17a-hydroxylase/17, 20-lyase deficiency (17OHD) is an autosomal recessive disease causing congenital adrenal hyperplasia and a rare cause of hypertension with hypokalemia. The CYP17A1 gene mutation leads to 17OHD and its clinical features. We described an 18 y/o female with clinical features of 17a-hydroxylase/17, 20-lyase deficiency and characterized the functional consequences of an intronic CYP17A1 mutation. The coding regions and flanking intronic bases of the CYP17A1 gene were amplified by PCR and sequenced. The patient is a compound heterozygote for the previously described p.R358X and IVS1 +2T>C mutations.
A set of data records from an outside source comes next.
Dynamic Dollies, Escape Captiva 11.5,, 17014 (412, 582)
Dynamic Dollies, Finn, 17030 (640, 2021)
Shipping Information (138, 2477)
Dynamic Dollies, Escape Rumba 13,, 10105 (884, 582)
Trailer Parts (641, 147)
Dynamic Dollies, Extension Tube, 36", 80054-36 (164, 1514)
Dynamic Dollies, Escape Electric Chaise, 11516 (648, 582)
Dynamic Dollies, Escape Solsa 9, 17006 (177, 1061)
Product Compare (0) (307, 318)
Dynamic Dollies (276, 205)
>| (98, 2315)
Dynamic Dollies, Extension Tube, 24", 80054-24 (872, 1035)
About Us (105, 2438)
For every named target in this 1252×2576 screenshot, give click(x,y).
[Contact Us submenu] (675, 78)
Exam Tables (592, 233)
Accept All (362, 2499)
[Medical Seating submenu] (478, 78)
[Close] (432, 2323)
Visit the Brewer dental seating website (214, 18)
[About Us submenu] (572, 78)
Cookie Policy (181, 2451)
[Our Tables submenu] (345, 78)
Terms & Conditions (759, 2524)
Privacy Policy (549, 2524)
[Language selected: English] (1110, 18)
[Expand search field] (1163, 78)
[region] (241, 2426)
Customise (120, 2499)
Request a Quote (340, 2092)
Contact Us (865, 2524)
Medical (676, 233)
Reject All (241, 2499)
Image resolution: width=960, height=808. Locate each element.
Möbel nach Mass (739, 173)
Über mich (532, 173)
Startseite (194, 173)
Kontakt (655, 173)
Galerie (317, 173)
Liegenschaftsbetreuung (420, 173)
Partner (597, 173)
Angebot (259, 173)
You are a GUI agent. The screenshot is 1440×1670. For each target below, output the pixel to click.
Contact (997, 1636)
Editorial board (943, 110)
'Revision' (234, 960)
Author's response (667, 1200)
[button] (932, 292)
A first intron splice donor site mutation was re-created in minigene and full-length expression vectors. Pre-mRNA splicing of the variant CYP17A1 intron was studied in transfected cells and in a transformed lymphoblastoid cell line. When the full-length CYP17A1 gene and minigene containing the intronic mutation was expressed in transfected cells, the majority (>90%) of mRNA transcripts were incorrectly spliced. Only the p.R358X transcript was detected in the EBV-transformed lymphoblastoid cell line. The IVS1 +2T>C mutation abolished most 17a-hydroxylase/17, 20-lyase enzyme activity by aberrant mRNA splicing to an intronic pseudo-exon, causing a frame shift and early termination.